Author | : Annabelle Dufourcq |
Publisher | : Routledge |
Total Pages | : 280 |
Release | : 2021-07-29 |
Genre | : Science |
ISBN | : 1000414299 |
This book explores the phenomenon of animal imagination and its profound power over the human imagination. It examines the structural and ethical role that the human imagination must play to provide an interface between humans’ subjectivity and the real cognitive capacities of animals. The book offers a systematic study of the increasing importance of the metaphors, the virtual, and figures in contemporary animal studies. It explores human-animal and real-imaginary dichotomies, revealing them to be the source of oppressive cultural structures.
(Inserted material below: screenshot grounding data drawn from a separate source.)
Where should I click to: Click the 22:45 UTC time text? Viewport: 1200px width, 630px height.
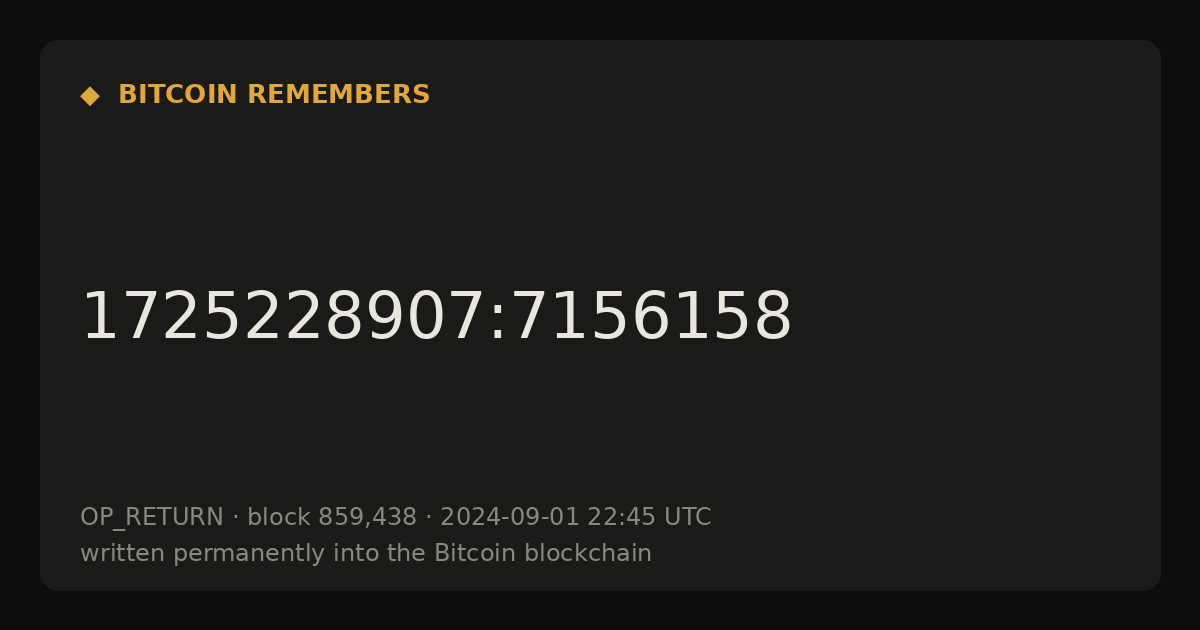click(x=649, y=517)
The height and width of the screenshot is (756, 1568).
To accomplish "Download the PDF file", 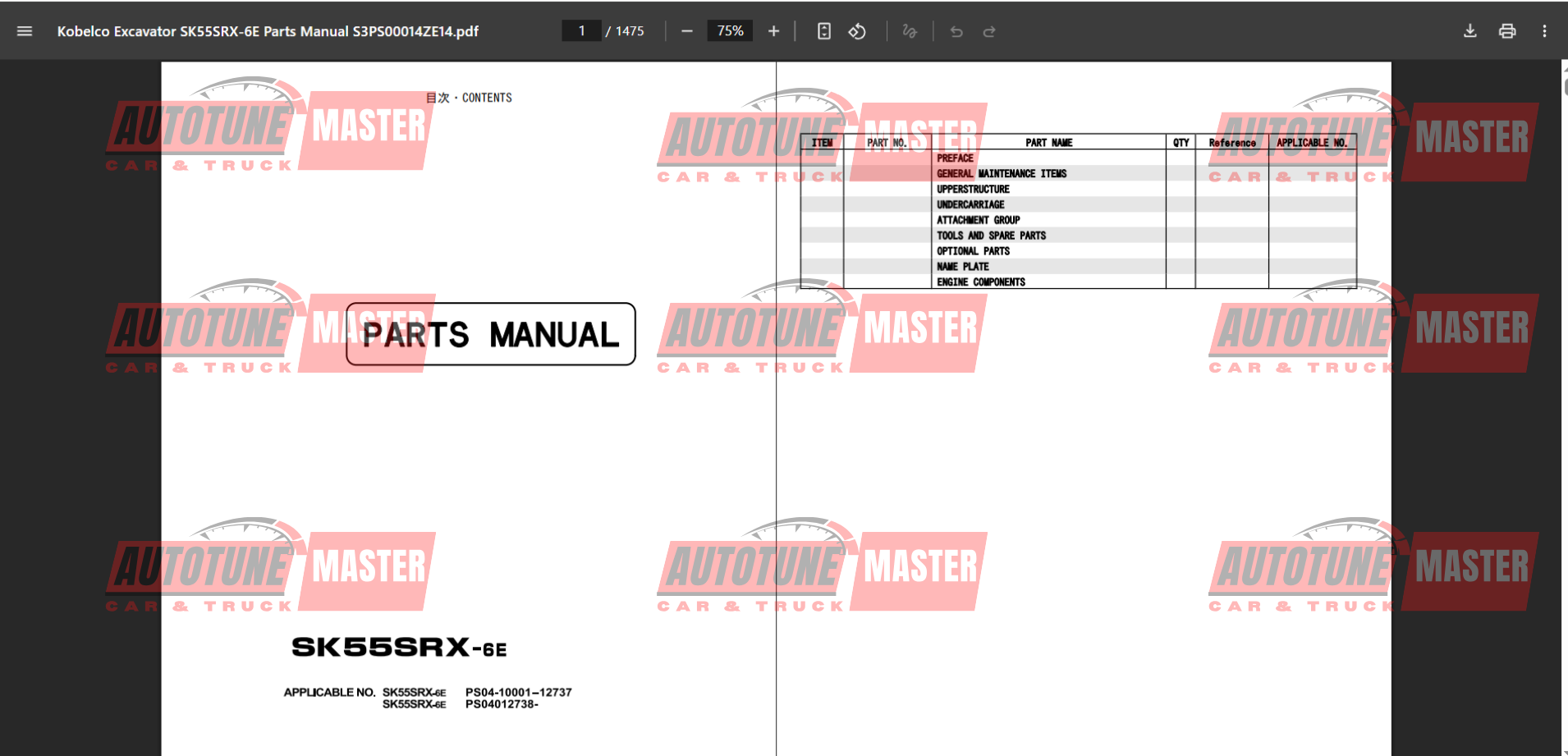I will point(1469,31).
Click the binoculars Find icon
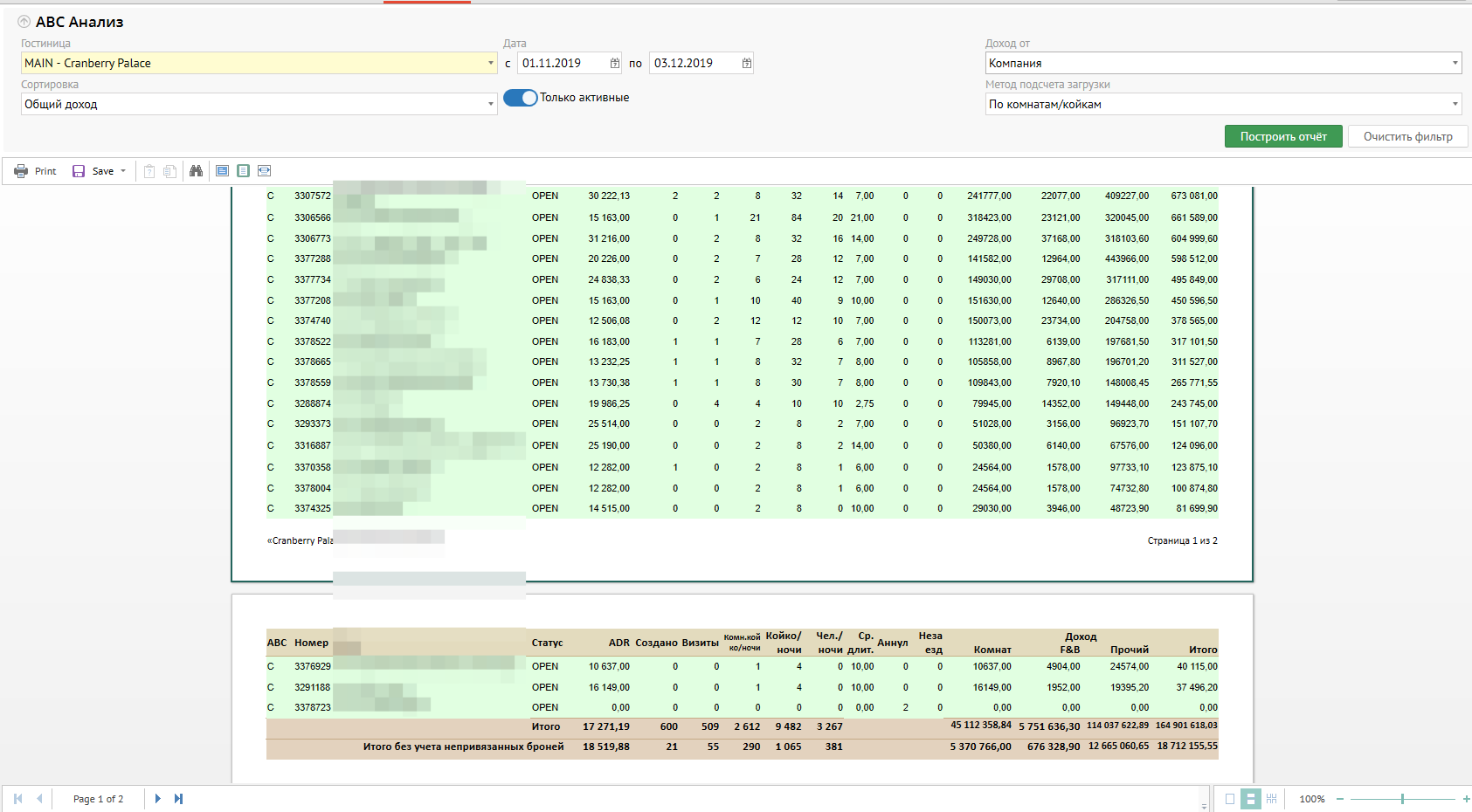Viewport: 1472px width, 812px height. tap(196, 171)
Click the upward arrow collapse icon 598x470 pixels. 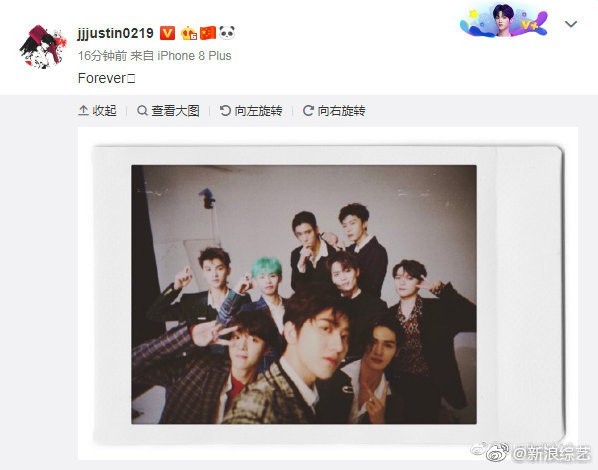click(x=83, y=111)
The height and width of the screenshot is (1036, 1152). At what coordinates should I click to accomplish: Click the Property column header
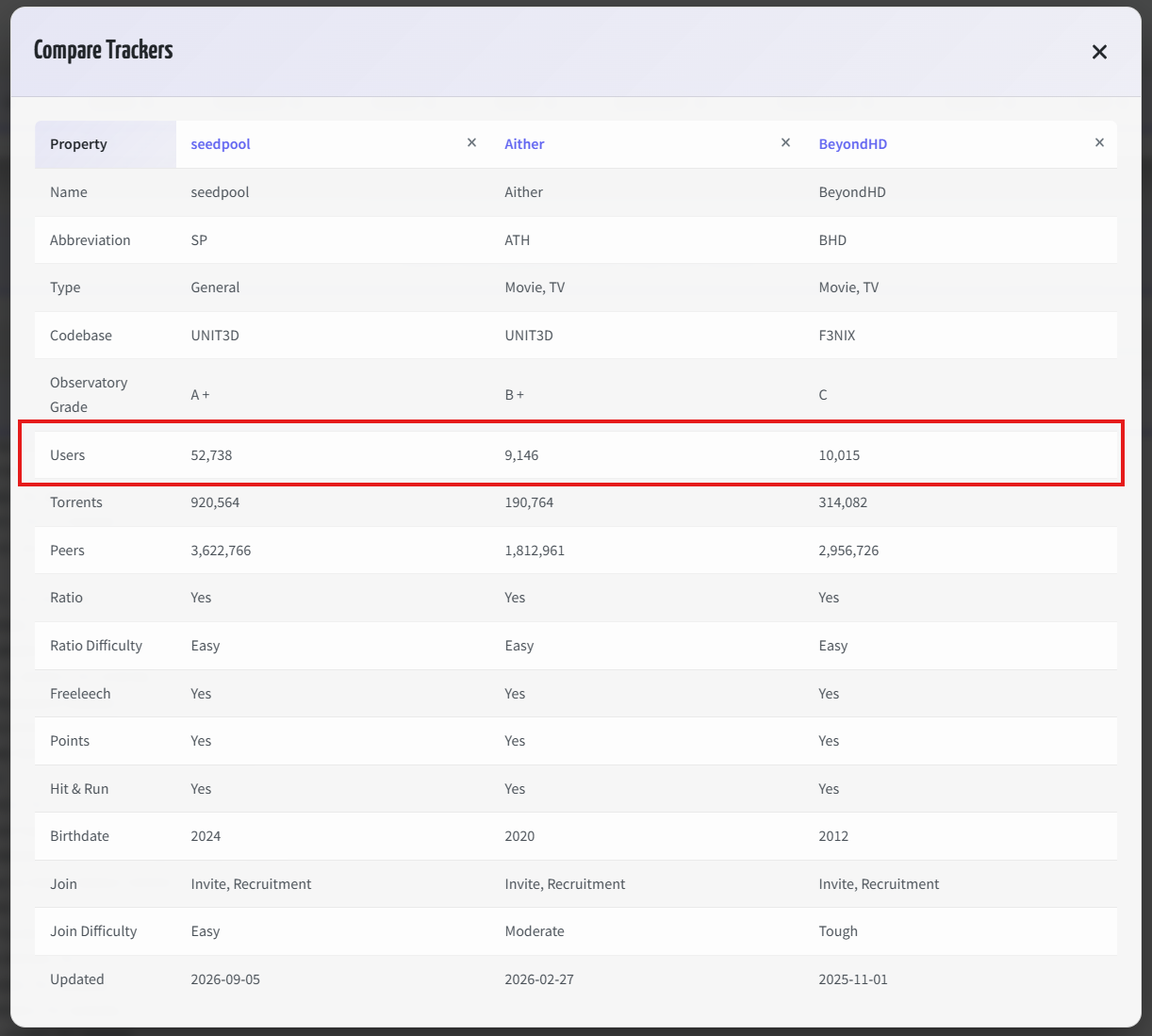[x=106, y=144]
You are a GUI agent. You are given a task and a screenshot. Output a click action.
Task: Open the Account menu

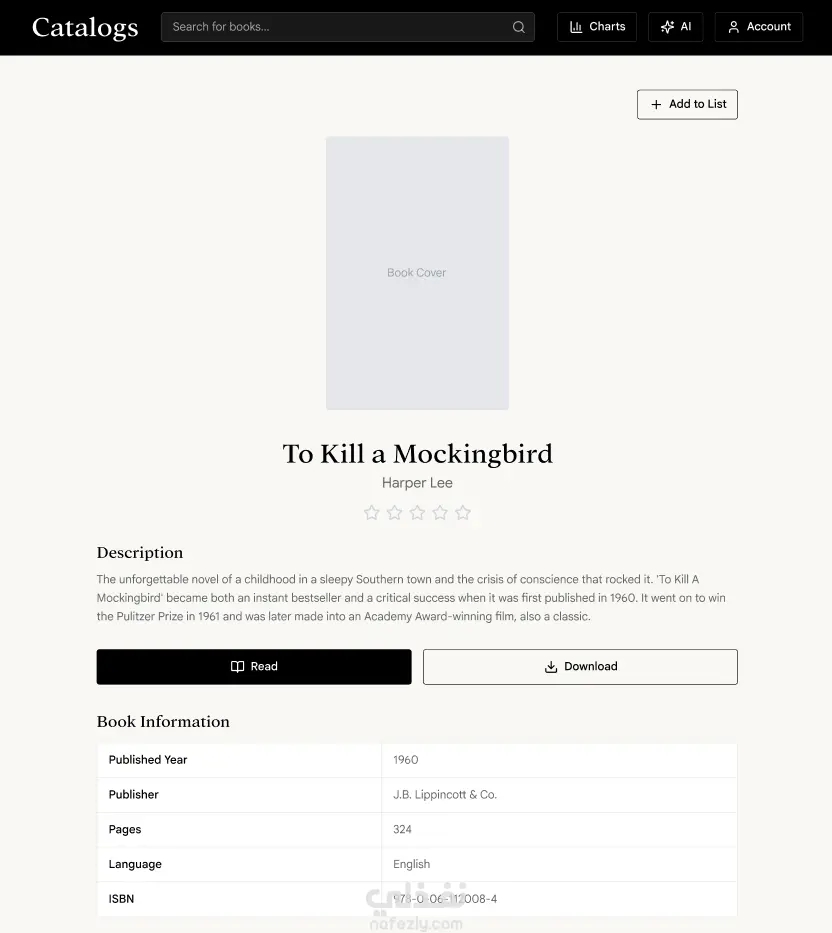click(759, 27)
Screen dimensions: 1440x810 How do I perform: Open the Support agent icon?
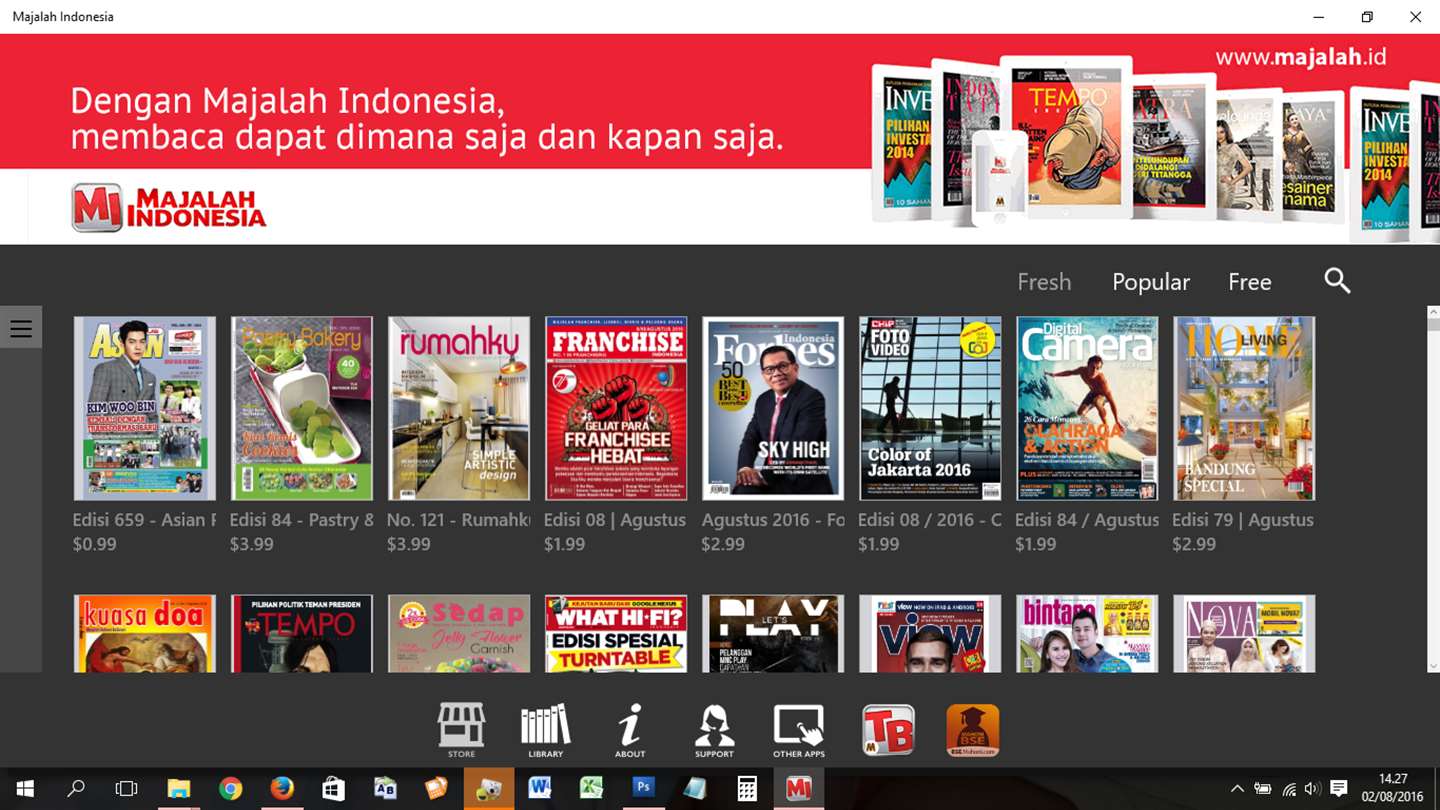pos(714,730)
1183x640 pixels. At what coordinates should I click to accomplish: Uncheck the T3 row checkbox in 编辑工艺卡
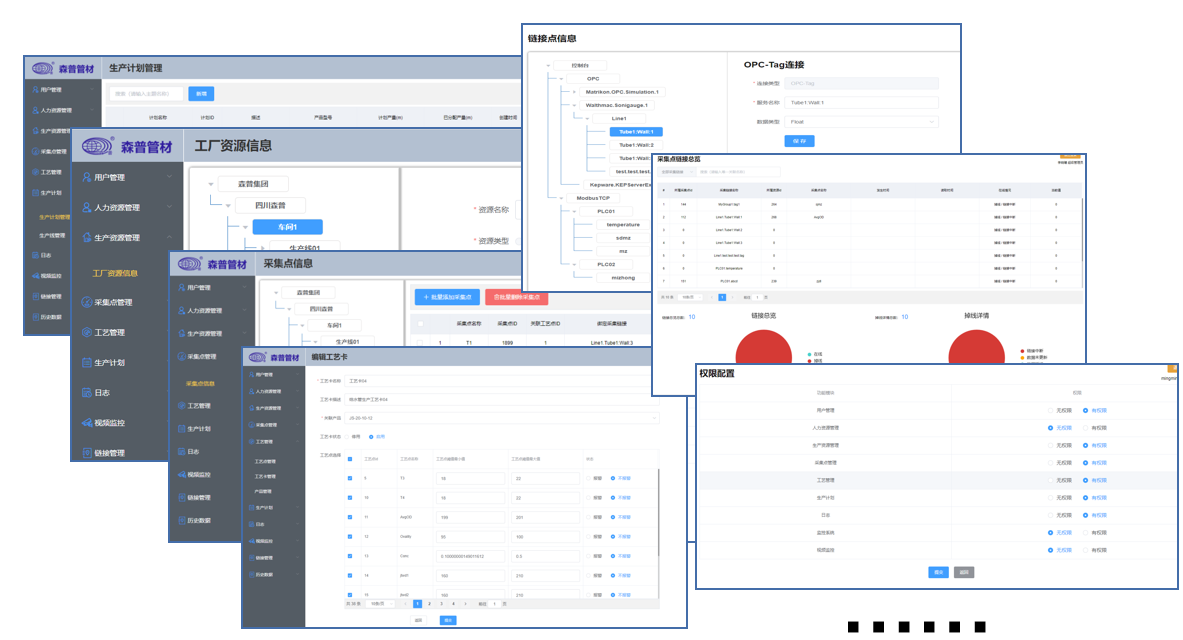(349, 478)
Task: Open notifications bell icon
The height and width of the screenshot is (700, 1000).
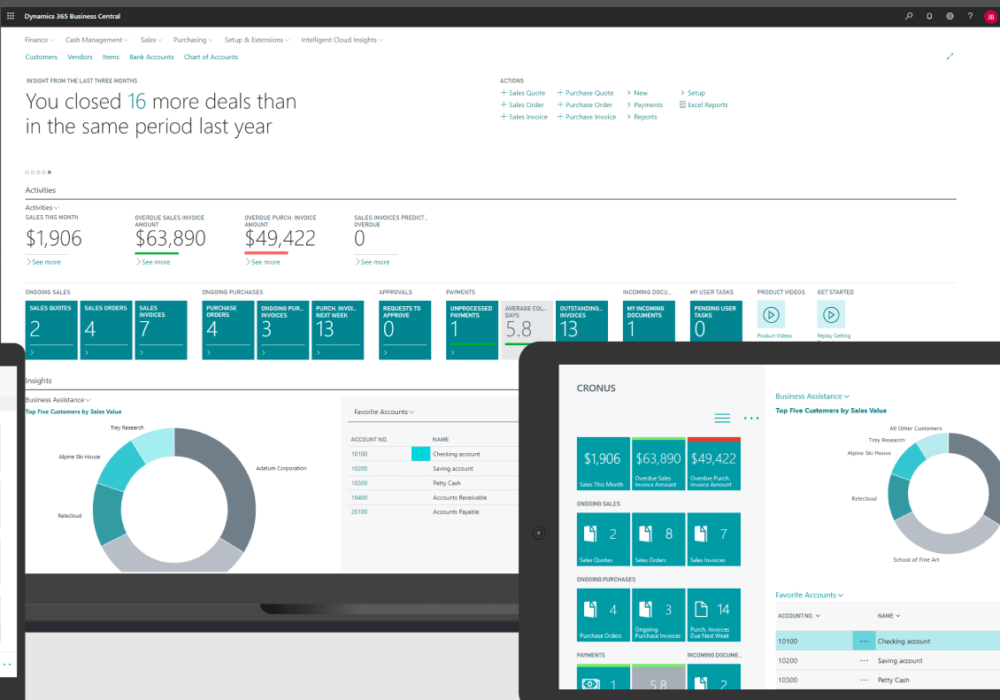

Through an analysis of creative, playful and theatric enactments and mimicry of animal behaviors and communication, the book establishes that human imagination is based on animal imagination. This helps redefine our traditional knowledge about animals and presents new practices and ethical concerns in regard to the animals. The book strongly contends that allowing imagination to play a role in our relation to animals will lead to the development of a more empathetic approach towards them. Drawing on works in phenomenology, contemporary animal philosophy, as well as ethological evidence and biosemiotics, this book is the first to rethink the traditional philosophical concepts of imagination, images, the imaginary, and reality in the light of a zoocentric perspective. It will appeal to philosophers, scholars and students in the field of animal studies, as well as anyone interested in human and non-human imaginations.